* _Aim of the exercise_
Output only this range of the data below: the line that contains "The width and" through the final line, both ends included, each retyped exactly.

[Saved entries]
▼

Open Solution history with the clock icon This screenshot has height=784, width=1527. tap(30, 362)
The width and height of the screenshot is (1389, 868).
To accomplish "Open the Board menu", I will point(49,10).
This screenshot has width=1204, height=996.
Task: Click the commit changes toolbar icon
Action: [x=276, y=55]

▲

* _Written solution_
The width and height of the screenshot is (1389, 868).
To accomplish "Open the Board menu", I will point(49,10).
This screenshot has width=1204, height=996.
Task: Click the commit changes toolbar icon
Action: [x=276, y=55]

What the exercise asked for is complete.